N’est-il pas évident que la démocratie sociale ne peut exclure 4 millions de personnes qui travaillent dans les très petites entreprises et qu’elle constitue l’un des piliers de notre pacte républicain ? II appartenait au législateur d’en organiser le socle et je regrette amèrement que l’occasion n’ait pas été saisie.
Comme l’affirmait Gambetta, « ce qui constitue la vraie démocratie, ce n’est pas de reconnaître des égaux, mais d’en faire ». Aujourd'hui, on manque cet objectif. (Applaudissements sur les travées du groupe socialiste et du groupe CRC-SPG, ainsi que sur certaines travées du RDSE.)
M. le président. La parole est à Mme Patricia Schillinger.
Mme Patricia Schillinger. Monsieur le président, monsieur le ministre, mes chers collègues, nous voici réunis une nouvelle fois autour de ce texte qui prévoit de mesurer l’audience des syndicats dans les TPE, texte important puisqu’il concerne 4 millions de salariés.
La première lecture de ce projet de loi par le Sénat, en juin dernier, avait abouti, à notre grand regret, à un texte a minima.
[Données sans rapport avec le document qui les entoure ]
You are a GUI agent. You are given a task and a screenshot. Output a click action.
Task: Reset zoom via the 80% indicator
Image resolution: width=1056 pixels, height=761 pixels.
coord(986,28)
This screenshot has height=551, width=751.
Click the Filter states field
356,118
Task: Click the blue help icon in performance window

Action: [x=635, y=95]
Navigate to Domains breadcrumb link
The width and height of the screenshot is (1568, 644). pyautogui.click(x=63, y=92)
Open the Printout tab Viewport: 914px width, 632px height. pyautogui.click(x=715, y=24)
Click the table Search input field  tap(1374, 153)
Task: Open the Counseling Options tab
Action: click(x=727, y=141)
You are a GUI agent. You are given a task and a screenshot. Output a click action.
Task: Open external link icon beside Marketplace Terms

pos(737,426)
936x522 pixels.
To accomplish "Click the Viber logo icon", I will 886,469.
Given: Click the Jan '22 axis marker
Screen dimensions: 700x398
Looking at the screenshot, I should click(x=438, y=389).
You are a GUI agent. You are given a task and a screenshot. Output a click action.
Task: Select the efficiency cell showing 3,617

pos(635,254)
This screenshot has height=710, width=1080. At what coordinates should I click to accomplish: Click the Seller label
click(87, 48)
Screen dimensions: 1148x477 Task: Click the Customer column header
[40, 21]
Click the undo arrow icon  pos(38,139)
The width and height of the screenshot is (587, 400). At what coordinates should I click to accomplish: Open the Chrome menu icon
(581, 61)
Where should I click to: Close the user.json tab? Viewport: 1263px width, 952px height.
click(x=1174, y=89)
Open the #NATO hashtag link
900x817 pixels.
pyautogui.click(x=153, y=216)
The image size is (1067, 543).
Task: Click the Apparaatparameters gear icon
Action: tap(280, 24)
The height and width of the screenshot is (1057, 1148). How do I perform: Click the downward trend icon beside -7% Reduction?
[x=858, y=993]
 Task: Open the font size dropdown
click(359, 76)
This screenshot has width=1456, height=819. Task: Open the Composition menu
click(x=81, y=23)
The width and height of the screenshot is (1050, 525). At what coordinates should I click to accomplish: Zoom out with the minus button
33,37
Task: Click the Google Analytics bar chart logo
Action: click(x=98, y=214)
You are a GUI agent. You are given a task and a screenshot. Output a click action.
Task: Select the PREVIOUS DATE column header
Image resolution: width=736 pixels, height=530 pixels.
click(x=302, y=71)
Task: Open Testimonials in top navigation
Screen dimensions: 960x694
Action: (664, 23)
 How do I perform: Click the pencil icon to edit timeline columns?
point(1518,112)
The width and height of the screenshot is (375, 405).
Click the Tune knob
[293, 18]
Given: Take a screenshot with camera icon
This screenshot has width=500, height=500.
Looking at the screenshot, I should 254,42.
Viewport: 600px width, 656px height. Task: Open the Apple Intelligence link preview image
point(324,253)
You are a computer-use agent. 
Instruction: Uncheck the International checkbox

En effet, le texte avait déjà été raboté : l’échelon local pour les commissions paritaires, ainsi que le caractère obligatoire de l’instauration de celles-ci, avait été supprimé. En outre, l’accès aux TPE avait été interdit aux élus de ces commissions, sauf accord du patron.
Or, en juin dernier, lors de l’examen du projet de loi par la commission des affaires sociales de l’Assemblée nationale, de nombreux députés de la majorité ont donné raison au MEDEF en supprimant tout simplement l’article 6, et ce contre l’avis du Gouvernement. Mais supprimer les commissions paritaires régionales, c’est vider la loi d’une grande partie de sa portée, bref de son sens même.
Aujourd'hui, on a envie de dire : « Tout ça pour ça ! »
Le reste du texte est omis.